Assess Product’s Quality
Make sure to do the appropriate research into the equipment’s reputation, or the software’s customer service support capabilities. Talk to other users, and make sure that equipment has a high resale value, and that software isn’t problematic. Ease of use is key in these situations.
Assess Cost of Ownership
The actual purchase itself doesn’t end the process. All those spare parts, possible repairs, and consumables needed to run the equipment, are an essential aspect of the analysis. In terms of the software, does it require upgrades and if so, how much and when? Make sure to document these costs.
Determine Time to Pay
Essential to moving forward with the purchase, is an understanding of time required to pay. Does that machine the company bought allow them to increase their manufacturing productivity rate? What does that additional capacity mean in terms of gross profit? Will that ERP program eliminate time consuming operations between departments, and what is the benefit of eliminating this redundancy?
Determine Frequency of Use
What is the 5 and 10 year forecast for the product that machines makes, and is it easily converted to make other products? How long will that software package continue to be used before it needs an upgrade or needs to be replaced? In both instances, will the technology become outdated over time?

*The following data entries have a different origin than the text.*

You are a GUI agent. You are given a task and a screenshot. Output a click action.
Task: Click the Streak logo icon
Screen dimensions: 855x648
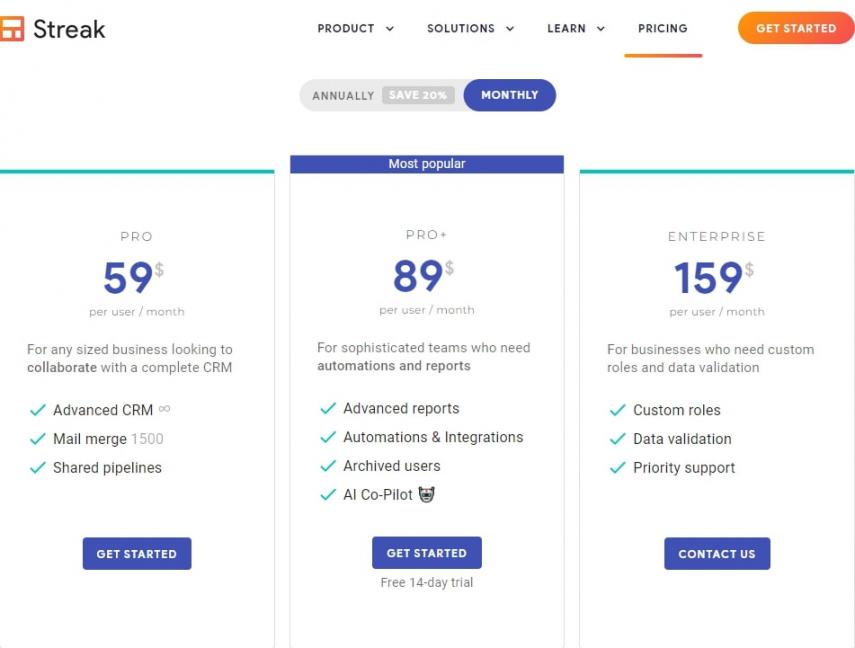coord(11,29)
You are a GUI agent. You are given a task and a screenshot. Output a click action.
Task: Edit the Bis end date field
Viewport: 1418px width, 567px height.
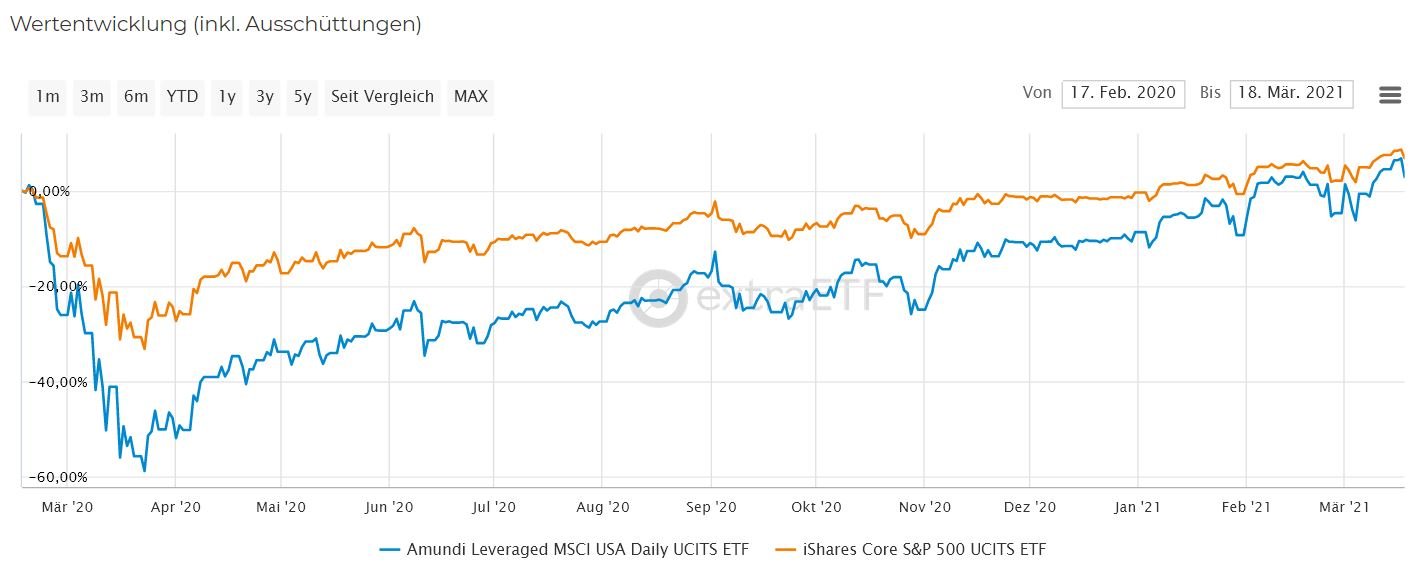pos(1291,93)
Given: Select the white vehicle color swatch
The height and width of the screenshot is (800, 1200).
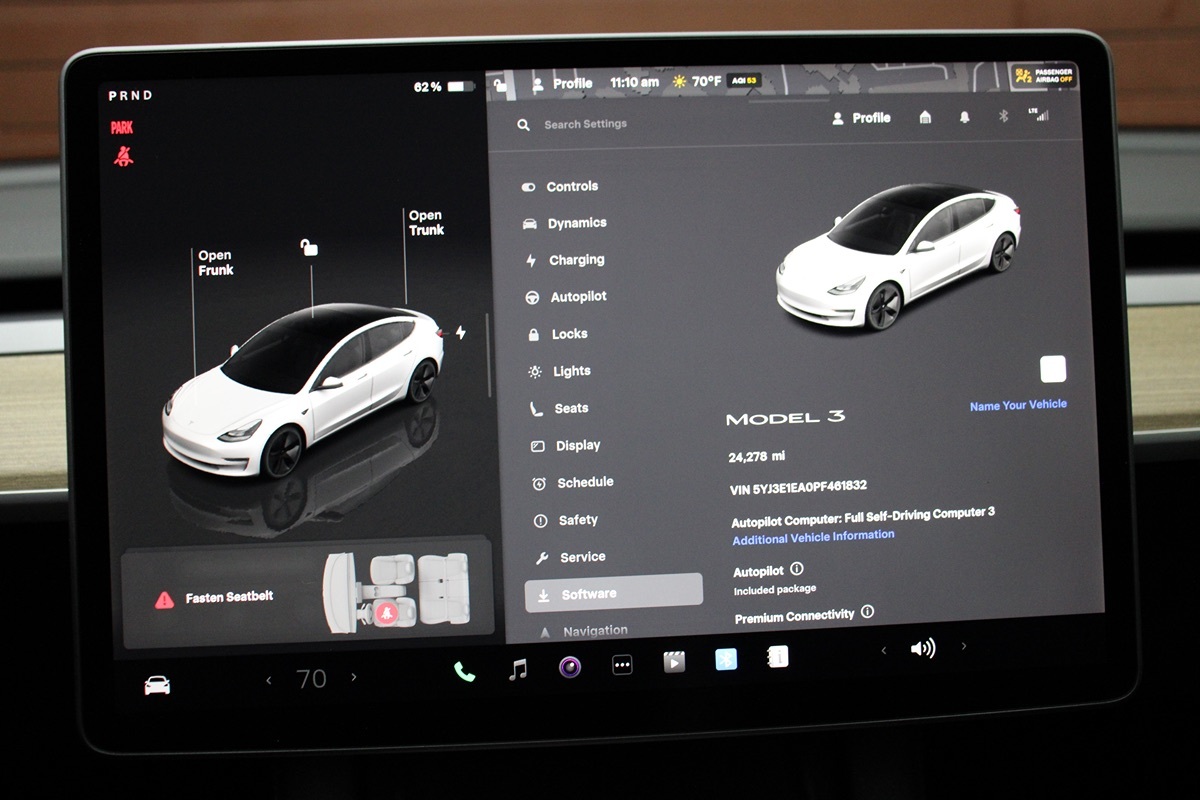Looking at the screenshot, I should pos(1053,369).
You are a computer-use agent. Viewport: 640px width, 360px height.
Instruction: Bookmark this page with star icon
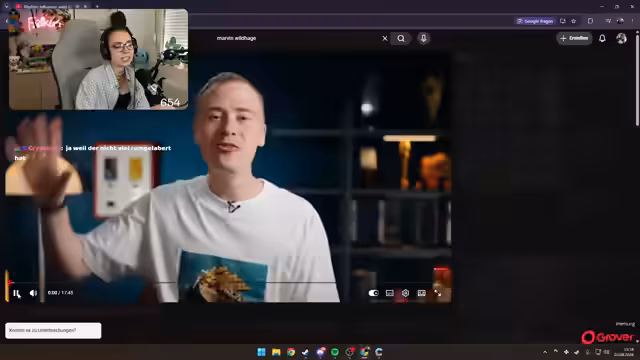click(573, 21)
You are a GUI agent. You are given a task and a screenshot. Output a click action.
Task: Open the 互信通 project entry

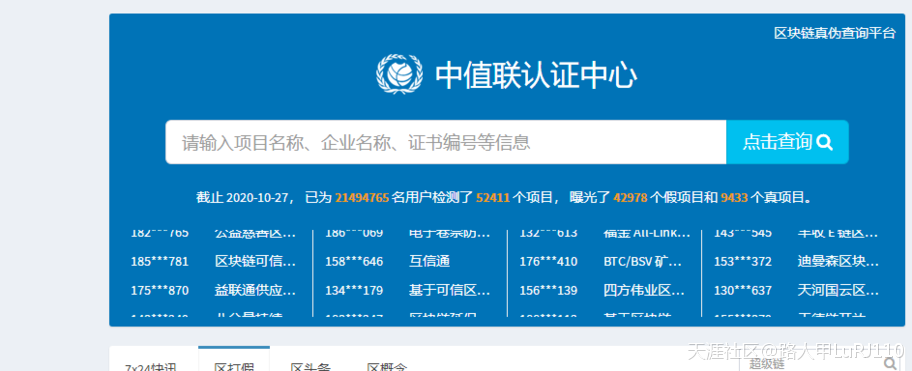click(x=429, y=262)
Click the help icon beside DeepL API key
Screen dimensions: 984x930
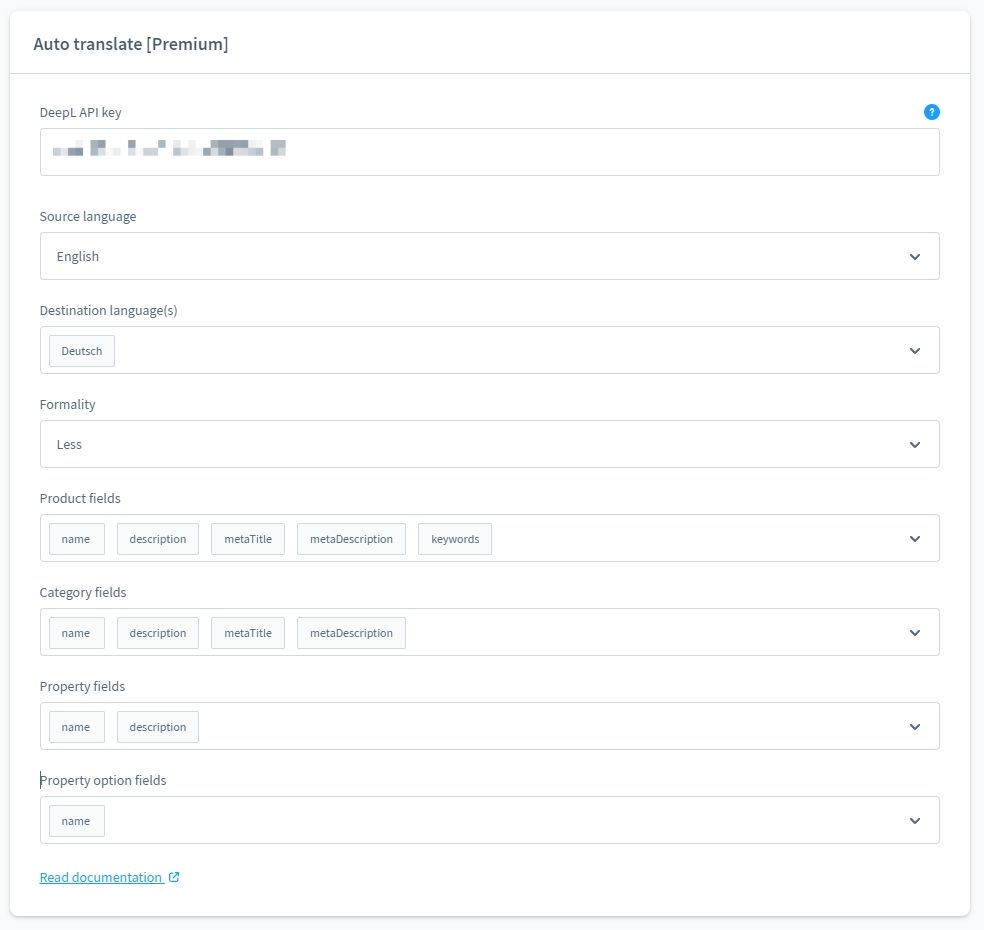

While each of these are merely summaries of how to justify the decision, it is important to make sure to address each of these steps at length. Companies must do their homework when it comes to moving forward with a capital expenditure. That decision is never to be taken lightly. In some cases, buying that piece of equipment involves an in-depth market trend analysis, and product life-cycle review, in order to make sure that the products made on that line, will be needed well into the future. In addition, ensuring the technology will be applicable 5, or even 10 years down the road, is another important consideration.